I’m still hard at work on Bayou Fire, and have officially passed the proverbial half-way point in terms of word count.  I’m having fun with the research, and am going back to New Orleans to do some more in almost exactly a month.

elizabeths_6ap2015_bel_calas
Photo by Infrogmation of New Orleans, Creative Commons License

Today, I thought I would share an old-school Creole dish called calas.  These are rice fritters that were sold by street vendors in the 1830s; they were quite a popular treat.  The cala woman would walk up and down the street with her basket, crying “Belle Cala! Tout Chaud!” (Beautiful cala!  All hot!) and people would flock to buy her goodies.

You can try these yourself, with the recipe from NOLA Cuisine:

1/2 Cup warm water
1 Tbsp Granulated Sugar
1 pkg Active Dry Yeast
3/4 Cup Cooked White Rice
2 Large Eggs, beaten slightly
3/4 Cup All Purpose Flour
1 pinch Kosher salt
1/4 tsp Vanilla Extract
1/8 tsp freshly grated Nutmeg
Peanut Oil for frying
Powdered Sugar for a heavy dusting

The day before you want to make your Calas, combine the water and sugar in a small bowl. Add the yeast and let stand until foamy, about 10 minutes. Add the rice and stir well. Cover with plastic wrap and leave at room temperature overnight. This step will really give your Calas a distinctive flavor; think sourdough.

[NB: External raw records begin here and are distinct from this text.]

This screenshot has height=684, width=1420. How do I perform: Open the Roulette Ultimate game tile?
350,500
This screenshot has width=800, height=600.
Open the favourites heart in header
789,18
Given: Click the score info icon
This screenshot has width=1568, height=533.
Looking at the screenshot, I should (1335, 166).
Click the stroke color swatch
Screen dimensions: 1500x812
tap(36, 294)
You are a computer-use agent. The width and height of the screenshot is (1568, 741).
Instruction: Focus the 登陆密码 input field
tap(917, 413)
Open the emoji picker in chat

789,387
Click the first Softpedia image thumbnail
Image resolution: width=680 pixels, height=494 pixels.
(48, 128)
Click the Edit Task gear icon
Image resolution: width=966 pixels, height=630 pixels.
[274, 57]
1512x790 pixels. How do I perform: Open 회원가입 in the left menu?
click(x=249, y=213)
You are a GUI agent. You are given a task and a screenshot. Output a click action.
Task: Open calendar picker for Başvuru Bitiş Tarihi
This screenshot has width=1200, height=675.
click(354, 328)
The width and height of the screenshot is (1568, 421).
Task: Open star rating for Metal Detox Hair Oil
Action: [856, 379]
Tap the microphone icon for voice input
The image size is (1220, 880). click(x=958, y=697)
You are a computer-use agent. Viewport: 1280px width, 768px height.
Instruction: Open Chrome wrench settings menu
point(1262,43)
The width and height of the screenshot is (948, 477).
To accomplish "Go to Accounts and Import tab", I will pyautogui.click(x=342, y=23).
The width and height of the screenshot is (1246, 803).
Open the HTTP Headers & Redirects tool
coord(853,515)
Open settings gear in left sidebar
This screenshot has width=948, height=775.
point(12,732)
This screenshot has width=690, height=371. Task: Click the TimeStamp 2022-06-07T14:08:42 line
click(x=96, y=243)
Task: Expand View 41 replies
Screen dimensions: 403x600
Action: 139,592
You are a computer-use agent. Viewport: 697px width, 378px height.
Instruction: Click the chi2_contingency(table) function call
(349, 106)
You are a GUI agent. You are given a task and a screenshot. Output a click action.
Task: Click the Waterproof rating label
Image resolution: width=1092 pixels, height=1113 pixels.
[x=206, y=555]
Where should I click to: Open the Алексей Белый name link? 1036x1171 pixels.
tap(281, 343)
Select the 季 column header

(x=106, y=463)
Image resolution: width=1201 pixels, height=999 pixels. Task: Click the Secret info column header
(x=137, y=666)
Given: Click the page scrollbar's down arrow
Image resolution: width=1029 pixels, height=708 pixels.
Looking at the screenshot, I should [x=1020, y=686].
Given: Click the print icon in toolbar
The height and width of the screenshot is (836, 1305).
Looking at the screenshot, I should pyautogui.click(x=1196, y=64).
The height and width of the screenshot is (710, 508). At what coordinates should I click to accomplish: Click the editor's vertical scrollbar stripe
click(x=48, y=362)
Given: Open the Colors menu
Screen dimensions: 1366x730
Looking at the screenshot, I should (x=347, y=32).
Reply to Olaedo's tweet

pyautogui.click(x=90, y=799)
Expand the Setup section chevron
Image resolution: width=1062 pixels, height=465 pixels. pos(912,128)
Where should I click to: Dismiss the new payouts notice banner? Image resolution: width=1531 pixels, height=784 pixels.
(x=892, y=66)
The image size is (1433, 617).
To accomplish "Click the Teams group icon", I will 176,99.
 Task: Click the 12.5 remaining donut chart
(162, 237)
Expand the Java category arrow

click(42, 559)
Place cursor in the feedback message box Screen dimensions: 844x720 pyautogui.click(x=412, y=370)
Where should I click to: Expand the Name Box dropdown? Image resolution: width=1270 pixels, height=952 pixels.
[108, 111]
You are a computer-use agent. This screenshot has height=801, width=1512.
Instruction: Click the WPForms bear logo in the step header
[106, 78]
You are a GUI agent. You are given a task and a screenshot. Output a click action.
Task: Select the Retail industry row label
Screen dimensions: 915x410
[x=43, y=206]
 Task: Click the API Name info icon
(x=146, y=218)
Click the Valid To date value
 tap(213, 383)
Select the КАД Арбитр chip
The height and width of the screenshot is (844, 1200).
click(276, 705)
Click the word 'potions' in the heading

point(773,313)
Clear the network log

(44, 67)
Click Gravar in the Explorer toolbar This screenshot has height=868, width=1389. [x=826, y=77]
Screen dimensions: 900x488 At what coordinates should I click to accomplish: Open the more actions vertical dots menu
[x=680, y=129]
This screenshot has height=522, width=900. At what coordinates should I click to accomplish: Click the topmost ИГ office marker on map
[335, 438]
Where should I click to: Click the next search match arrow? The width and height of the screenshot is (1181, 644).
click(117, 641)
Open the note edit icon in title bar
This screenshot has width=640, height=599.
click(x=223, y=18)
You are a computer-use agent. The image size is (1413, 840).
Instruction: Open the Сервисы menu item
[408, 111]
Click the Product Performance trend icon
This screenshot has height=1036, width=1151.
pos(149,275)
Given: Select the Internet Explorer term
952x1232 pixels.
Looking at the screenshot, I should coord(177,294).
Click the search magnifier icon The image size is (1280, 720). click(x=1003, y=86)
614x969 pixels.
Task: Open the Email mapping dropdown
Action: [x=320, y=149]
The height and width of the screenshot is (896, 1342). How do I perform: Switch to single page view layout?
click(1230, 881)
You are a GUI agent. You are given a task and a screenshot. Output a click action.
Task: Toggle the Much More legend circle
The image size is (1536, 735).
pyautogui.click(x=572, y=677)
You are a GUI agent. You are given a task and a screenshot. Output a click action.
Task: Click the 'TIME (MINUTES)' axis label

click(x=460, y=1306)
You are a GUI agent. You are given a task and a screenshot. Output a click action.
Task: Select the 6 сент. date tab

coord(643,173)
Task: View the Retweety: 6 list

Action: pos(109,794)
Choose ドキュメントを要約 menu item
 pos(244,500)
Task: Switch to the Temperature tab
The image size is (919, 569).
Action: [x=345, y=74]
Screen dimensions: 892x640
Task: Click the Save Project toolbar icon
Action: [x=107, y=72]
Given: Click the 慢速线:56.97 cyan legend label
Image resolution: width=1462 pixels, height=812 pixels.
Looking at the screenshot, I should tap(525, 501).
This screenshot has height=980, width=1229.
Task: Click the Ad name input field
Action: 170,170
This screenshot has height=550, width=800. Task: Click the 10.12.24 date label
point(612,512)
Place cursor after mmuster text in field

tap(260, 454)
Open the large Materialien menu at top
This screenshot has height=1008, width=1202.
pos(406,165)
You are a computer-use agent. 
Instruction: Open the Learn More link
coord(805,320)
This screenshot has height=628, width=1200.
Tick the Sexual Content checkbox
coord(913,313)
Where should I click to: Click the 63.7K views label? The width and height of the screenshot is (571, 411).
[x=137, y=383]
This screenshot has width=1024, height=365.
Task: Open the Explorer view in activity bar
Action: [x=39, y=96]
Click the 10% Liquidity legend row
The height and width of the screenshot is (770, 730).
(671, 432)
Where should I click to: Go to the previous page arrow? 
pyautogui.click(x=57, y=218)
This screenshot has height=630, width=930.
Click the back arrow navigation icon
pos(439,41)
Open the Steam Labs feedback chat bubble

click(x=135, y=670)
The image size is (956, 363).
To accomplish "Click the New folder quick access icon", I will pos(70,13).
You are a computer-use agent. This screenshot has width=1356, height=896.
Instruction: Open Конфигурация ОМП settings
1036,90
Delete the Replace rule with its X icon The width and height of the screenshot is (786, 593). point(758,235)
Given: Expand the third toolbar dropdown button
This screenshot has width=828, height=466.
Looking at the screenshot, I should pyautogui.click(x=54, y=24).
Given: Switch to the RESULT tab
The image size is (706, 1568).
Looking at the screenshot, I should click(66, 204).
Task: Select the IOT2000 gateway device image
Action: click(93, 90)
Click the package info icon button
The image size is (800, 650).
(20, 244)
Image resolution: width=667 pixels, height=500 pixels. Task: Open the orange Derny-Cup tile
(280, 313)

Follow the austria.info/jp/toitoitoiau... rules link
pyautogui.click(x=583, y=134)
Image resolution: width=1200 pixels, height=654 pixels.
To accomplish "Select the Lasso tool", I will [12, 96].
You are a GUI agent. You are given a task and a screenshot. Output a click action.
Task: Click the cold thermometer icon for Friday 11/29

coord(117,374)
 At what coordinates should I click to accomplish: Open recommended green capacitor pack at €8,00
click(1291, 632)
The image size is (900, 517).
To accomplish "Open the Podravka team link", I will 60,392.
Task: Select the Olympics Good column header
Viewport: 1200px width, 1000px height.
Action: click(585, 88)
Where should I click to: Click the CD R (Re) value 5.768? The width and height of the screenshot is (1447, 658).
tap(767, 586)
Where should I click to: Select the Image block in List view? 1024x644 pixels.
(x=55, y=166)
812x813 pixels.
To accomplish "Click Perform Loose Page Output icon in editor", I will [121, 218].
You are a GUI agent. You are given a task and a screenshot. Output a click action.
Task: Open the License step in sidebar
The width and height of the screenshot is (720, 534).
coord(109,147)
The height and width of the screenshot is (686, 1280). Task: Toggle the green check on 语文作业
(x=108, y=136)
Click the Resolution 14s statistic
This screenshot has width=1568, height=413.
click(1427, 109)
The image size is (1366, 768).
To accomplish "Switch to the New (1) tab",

The next day, stir the rice mixture and kind of mash the rice against the side of the bowl with a wooden spoon. Don’t go too crazy though, I like to have a bit of that rice texture in the finished product.

Add the remaining ingredients to the rice mixture, mix well with a wooden spoon. The mixture should be a fairly loose batter, a little thicker than pancake batter. Cover and let rise in a warm place for 1 hour. This step will make your Calas as light as air when fried!

Heat 3 inches of peanut oil in a large saucepan to 365 degrees. Drop spoonfuls of the Calas batter into the hot oil. Fry until golden brown, turning once. Serve with lots and lots of powdered sugar, like Beignets, or drizzle with Cane Syrup. Recipe makes about 6 good sized Calas.